There will also be opportunities for further cross-curricular programming as we are able to use the grounds of John Brown’s Farm to explore text and archaeological evidence that support the reframing of the story. Students will collaborate with their writing teachers to develop a proposed rewriting of the plaque about Timbuctoo at the Lake Placid Historical Society, which centralizes the narratives of John Brown and Gerrit Smith while incorrectly representing the Black settlers who moved north to the Adirondacks.

Educators who are unable to visit John Brown’s Farm will have access, through this unit, to multimedia resources related to the farm, and/or may use this unit to inspire explorations of local sites of Black resistance and liberation in their own communities.

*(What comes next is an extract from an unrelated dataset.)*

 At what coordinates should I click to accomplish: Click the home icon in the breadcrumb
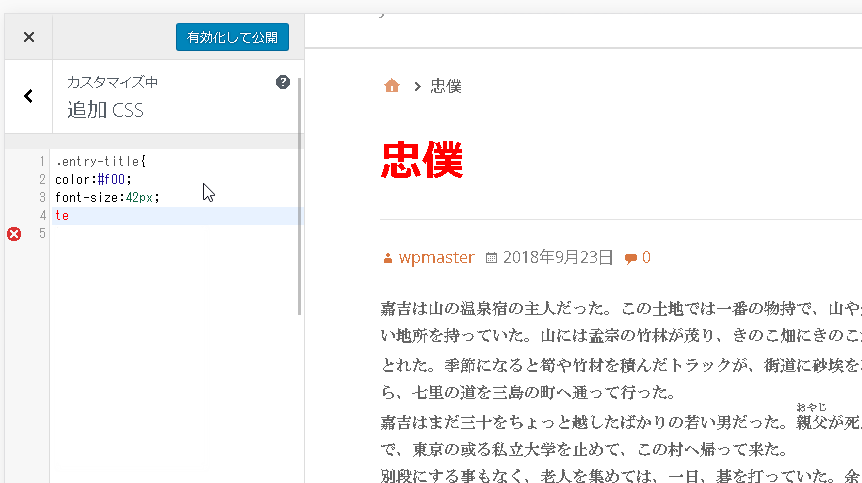pyautogui.click(x=392, y=86)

The study of Born on the Water will be the first part of a deeper dive on how we contextualize stories. Some questions that will be asked will be:

  • How can we examine different ways of telling a true story? What genres speak to the past? How do they do so, and how do they do so differently?
  • How do you tell your own story? What skills do you need to do so? What information/ artifacts do you need to talk about your own story? 
  • Who can we write biographies about? What information do we need to know before we can start? Where can we find this information?
  • What do we know about the story of people in the Adirondacks? Who has told it in the past? Who tells it now? Who are the players, and whose voices were amplified and whose were decentralized? By what mechanisms did that happen? What kind of information is available? Who wrote it? What does that context do to a story?
  • How are people in the Adirondacks memorialized? What does that tell us about them, and about the people who did the memorializing? Whose voices are overly present, and whose are missing? Why did this happen?
  • How do the historical organizations in the Adirondacks talk about the historical and current inhabitants of the park?

Performance Task:

Students will collaborate with their writing teachers to develop a proposed rewriting of the plaque about Timbuctoo at the Lake Placid Historical Society Museum, to be drafted individually and revised collectively into one proposal. The plaque currently centralizes the narratives of John Brown and Gerrit Smith while incorrectly representing the Black settlers who moved north to the Adirondacks as unprepared and unskilled.